De ahí que no sea exacto considerar como perjuicio de placer el deterioro o destrucción de instrumentos como gafas, prótesis, sillas de ruedas, bastones, muletas, etc., mediante las cuales algunas personas suplen sus deficiencias orgánicas (5) , ya que no hay duda que aquí se trataría de un perjuicio material bajo la modalidad de daño emergente, en cuanto la víctima tendrá que efectuar una erogación para sustituir el elemento perdido.

(5) CAROLINA ARCINIEGAS PARGA y ANDRÉS MOLINA OCHOA. El perjuicio extrapatrimonial: El daño moral y el daño fisiológico. Revista Temas Jurídicos, Colegio Mayor de Nuestra Señora del Rosario, Santafé de Bogotá, D.C., Nº 9, p. 154.
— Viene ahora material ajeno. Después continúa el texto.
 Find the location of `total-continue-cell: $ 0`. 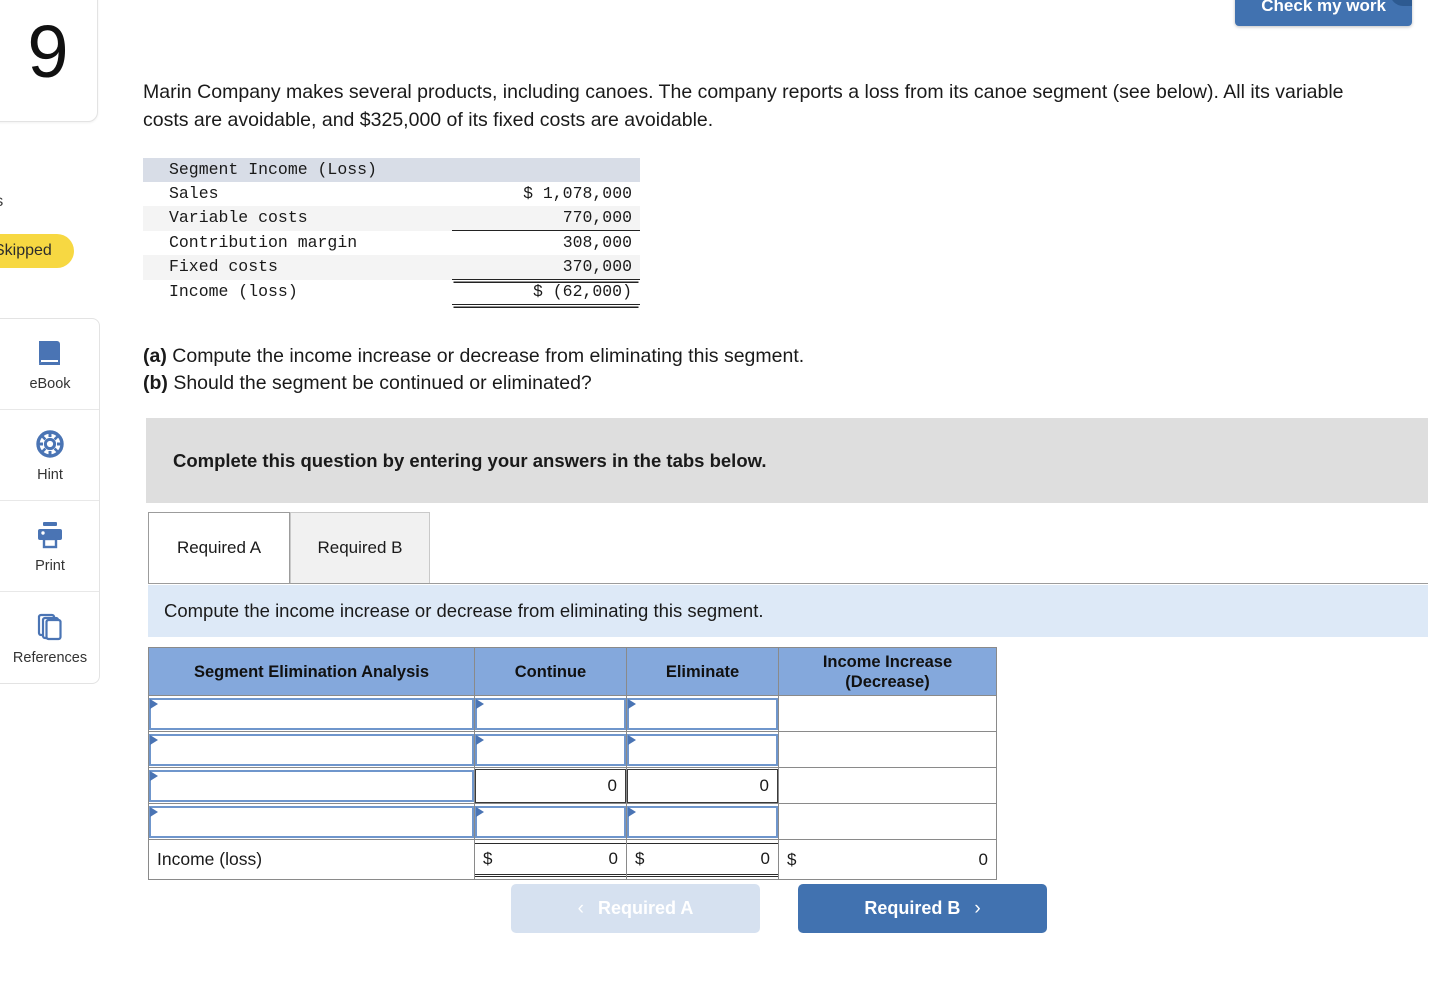

total-continue-cell: $ 0 is located at coordinates (550, 860).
Así mismo, tampoco constituye perjuicio de placer el caso en que la víctima, “a pesar de no presentar ninguna anomalía orgánica, a causa de la depresión en que se ve sumergido no puede realizar las actividades normales de la vida” (6) , perjuicio que debe entenderse indemnizado bajo el rubro de lucro cesante (ganancia o provecho frustrado) a fin de evitar la resurrección del fantasma del daño moral objetivado, concepto en el que la jurisprudencia buscó englobar en el pasado las llamadas repercusiones objetivas del daño moral (7) .

(6) Ibídem

(7) TAMAYO JARAMILLO, op. cit., p. 157 y ss.

La Sala considera que en el presente caso puede hablarse de la existencia de perjuicio fisiológico, ya que se encuentra plenamente acreditada la disminución del pleno goce de la existencia por el hecho de que la lesión sufrida por las víctimas afectó el desarrollo de actividades placenteras de la vida diaria, como la práctica de actividades recreativas y deportivas(*).
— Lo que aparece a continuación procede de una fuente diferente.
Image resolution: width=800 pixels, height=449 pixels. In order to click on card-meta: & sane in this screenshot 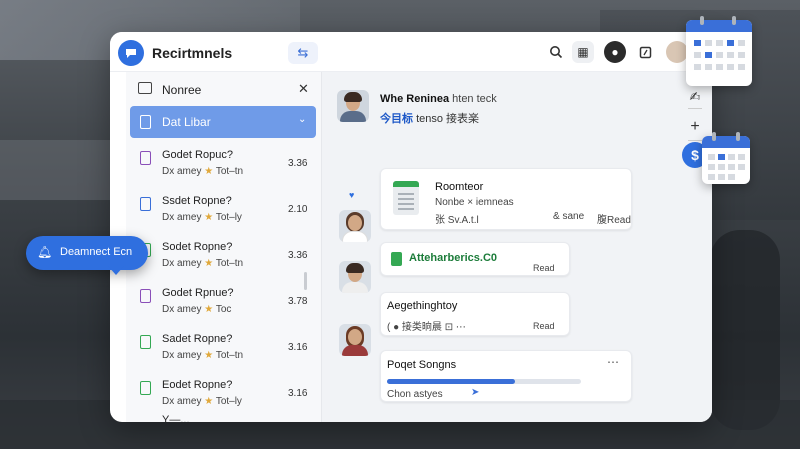, I will do `click(569, 216)`.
(*) Según el dictamen médico acogido por la Sala en esta sentencia, “el señor Hernán Egberto Peralta Garzón presenta limitación parcial para completar arcos de movilidad en cuello de pie y pie izquierdo, lo cual afecta parcialmente su capacidad de desplazamiento rápido así como su capacidad para realizar actividades que requieran movilidad corporal total”, y se le determinó, por consiguiente, que la pérdida de su capacidad laboral fue del 20%. En relación con el señor Luis Vitelmo Reyes Morales el mismo dictamen médico conceptuó que su pérdida de la capacidad laboral fue del 45% porque “presenta limitación parcial para completar arcos de movilidad en cadera y rodilla izquierda, así como disminución en la fuerza de extensión de rodilla. Esto le limita parcialmente el realizar actividades que requieran movilidad corporal total o empleo de la fuerza de los miembros inferiores” (N. del D.).

Si bien los demandantes no formularon de manera expresa una pretensión indemnizatoria con relación al llamado perjuicio fisiológico, la Sala considera que debe ordenarse su reparación, teniendo en cuenta las secuelas sufridas por las víctimas del accidente y la obligación establecida en el artículo 16 de la Ley 446 de 1998 de reparar el daño de manera integral y equitativa (8) . En consecuencia, dada la magnitud del perjuicio, la Sala reconocerá el equivalente a doscientos cincuenta gramos oro para Vitelmo Reyes y a ciento cincuenta gramos oro para Hernán Peralta».

(8) Similares consideraciones ha realizado la Sala en sentencias del 18 de febrero de 1999, Exp. 12.210 y 3 de mayo de 1999, Exp. 11.169.

(Sentencia de marzo 2 de 2000. Expediente 11.250. Consejero Ponente: Dr. Ricardo Hoyos Duque).